When Buxton came to the plate in the seventh, righthander Will Vest's second pitch came in high and across the middle — of the batter's box. Buxton turned away and was struck on his uniform numbers, the umpires huddled and issued a warning about targeting hitters, and Mariners manager Scott Servais was ejected for profanely objecting.

The Twins' center fielder will be fine, just like their offense has been with him in it. Buxton has drilled an extra-base hit in seven of the eight games he's played in, five homers and four doubles, leaving him three shy of MLB leader J.D. Martinez, who by coincidence arrives at Target Field with the Red Sox on Monday. Never before had Buxton hit a home run in one of the Twins' first dozen games of a season; this season, the newly appointed cleanup hitter has five in the first nine.

Nelson Cruz drove in the Twins' first run with a sacrifice fly, and Max Kepler added a third-inning RBI in identical fashion. Buxton did the rest. He clubbed a bases-loaded double into the right-field corner in the third off Mariners starter Chris Flexen. And in the fifth, after Flexen walked Cruz, Buxton crushed a first-pitch fastball 411 feet into the bullpens, setting off a mini-celebration among the Twins' relievers.

If Buxton's performance is getting to be standard, Shoemaker's was bizarre. The righthander kept Seattle off-balance for five seemingly effortless innings, allowing only three hits and no runs while striking out seven. It brought his season ERA to 0.82.

And "abrupt" understates how quickly that changed.

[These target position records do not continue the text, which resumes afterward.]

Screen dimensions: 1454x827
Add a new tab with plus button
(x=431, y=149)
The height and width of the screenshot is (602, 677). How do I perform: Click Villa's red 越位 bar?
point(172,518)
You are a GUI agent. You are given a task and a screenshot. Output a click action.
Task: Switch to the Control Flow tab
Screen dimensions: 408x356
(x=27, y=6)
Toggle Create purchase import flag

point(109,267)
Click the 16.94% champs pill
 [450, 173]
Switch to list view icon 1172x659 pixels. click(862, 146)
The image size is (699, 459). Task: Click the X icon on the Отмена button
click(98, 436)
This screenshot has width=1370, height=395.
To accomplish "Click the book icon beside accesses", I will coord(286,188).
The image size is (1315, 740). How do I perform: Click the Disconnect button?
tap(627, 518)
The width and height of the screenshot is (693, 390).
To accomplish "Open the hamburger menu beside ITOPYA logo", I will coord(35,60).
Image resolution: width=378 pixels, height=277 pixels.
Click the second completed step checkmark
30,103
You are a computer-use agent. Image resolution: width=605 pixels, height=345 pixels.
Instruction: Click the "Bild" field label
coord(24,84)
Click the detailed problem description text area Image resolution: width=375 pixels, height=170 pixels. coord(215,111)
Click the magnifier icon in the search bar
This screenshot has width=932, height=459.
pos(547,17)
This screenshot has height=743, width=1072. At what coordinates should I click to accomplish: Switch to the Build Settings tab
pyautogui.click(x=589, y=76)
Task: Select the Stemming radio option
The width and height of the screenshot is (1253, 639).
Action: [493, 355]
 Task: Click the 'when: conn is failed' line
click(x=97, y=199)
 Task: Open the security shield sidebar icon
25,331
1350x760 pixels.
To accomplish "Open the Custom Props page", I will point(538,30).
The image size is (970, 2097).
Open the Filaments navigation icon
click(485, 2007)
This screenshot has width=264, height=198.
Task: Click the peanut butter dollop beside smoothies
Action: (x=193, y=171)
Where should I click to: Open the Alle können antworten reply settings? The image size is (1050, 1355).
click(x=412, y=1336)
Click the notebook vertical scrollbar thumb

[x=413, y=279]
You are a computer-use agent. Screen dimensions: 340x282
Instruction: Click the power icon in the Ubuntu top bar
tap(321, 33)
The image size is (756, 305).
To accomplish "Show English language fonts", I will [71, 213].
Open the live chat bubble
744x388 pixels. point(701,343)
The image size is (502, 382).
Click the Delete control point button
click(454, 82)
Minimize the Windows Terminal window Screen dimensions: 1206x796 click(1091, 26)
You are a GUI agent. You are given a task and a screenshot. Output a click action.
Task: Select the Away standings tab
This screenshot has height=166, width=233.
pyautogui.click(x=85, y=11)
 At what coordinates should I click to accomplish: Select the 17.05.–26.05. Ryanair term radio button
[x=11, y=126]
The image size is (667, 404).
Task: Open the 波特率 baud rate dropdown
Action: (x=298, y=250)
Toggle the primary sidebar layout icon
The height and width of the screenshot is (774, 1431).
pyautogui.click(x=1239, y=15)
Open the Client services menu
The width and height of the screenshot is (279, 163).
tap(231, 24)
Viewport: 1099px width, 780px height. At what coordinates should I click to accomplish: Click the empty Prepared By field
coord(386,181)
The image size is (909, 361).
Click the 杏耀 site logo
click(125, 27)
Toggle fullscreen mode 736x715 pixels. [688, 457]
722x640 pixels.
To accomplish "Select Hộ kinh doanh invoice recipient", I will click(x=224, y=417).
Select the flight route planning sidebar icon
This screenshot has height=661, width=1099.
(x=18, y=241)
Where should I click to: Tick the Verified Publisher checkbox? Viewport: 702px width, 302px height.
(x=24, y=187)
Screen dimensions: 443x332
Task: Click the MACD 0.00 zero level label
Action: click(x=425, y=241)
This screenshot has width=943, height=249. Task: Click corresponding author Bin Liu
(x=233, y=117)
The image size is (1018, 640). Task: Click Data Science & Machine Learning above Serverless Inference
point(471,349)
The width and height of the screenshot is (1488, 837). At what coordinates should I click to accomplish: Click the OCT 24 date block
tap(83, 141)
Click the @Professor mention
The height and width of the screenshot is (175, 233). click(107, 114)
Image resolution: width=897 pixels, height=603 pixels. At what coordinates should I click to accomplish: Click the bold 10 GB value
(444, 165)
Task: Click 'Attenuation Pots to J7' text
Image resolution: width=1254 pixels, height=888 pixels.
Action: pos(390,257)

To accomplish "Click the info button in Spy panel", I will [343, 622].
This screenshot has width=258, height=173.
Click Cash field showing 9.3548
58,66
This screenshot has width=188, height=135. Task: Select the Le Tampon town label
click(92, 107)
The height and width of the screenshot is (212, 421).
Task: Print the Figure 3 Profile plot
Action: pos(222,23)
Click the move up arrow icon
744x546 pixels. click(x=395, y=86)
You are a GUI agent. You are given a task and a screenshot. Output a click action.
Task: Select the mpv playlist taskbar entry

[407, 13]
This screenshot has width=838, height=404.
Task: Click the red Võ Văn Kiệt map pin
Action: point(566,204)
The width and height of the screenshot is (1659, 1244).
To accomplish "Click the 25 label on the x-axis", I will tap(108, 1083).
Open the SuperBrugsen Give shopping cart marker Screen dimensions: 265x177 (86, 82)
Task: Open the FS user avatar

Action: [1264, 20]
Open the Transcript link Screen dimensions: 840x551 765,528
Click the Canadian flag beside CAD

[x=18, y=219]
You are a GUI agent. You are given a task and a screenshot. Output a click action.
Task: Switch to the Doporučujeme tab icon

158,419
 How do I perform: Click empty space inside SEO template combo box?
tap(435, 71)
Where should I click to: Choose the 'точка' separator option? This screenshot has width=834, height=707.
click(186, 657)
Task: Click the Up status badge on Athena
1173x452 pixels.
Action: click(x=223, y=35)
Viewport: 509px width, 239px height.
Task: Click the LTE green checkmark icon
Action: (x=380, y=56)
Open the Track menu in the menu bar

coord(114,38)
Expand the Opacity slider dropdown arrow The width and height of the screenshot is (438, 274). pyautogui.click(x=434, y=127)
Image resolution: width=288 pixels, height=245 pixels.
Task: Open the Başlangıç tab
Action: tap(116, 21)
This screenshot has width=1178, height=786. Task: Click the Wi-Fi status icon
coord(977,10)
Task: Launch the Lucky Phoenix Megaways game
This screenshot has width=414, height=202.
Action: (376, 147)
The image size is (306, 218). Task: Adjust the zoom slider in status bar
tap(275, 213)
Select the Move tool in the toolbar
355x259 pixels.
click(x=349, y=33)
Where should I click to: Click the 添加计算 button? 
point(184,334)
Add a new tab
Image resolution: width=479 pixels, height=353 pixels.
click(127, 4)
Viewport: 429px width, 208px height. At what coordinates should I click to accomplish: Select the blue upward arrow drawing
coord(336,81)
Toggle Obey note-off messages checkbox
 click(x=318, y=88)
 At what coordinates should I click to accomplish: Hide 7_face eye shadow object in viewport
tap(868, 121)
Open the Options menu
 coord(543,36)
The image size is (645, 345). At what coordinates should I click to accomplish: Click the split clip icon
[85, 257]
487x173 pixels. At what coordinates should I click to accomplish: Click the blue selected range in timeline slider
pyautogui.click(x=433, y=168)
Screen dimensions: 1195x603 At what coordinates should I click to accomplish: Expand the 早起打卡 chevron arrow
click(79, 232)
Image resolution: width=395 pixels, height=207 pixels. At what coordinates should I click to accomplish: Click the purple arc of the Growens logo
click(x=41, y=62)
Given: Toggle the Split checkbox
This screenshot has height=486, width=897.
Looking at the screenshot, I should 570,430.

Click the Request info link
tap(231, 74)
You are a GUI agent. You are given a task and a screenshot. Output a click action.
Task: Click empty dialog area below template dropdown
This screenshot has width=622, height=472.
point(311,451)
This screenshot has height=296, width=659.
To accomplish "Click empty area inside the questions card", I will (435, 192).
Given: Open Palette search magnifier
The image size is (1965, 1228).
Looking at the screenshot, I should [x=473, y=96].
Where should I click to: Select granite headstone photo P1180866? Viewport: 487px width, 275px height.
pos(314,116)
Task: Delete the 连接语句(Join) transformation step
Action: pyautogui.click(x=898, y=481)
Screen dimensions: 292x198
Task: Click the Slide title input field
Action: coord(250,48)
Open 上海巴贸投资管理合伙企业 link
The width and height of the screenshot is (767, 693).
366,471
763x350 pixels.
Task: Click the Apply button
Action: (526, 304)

Shoemaker surrendered a leadoff home run to Seager in the sixth, just the second run he had allowed in his two starts as a Twin. The next batter, Jose Marmolejos, hit a ball so high up the right-field wall, umpires had to check the replay to make sure it wasn't a homer, too. He settled for a double, then went to third on Luis Torrens' single. And both scored on Shoemaker's next pitch, which Taylor Trammell drove onto the right-field plaza.

As Trammell ran the bases, Shoemaker approached home plate umpire Manny Gonzalez, apparently to complain about the strike zone. He was ejected, but Cody Stashak entered the game and recorded three strikeouts to end the inning.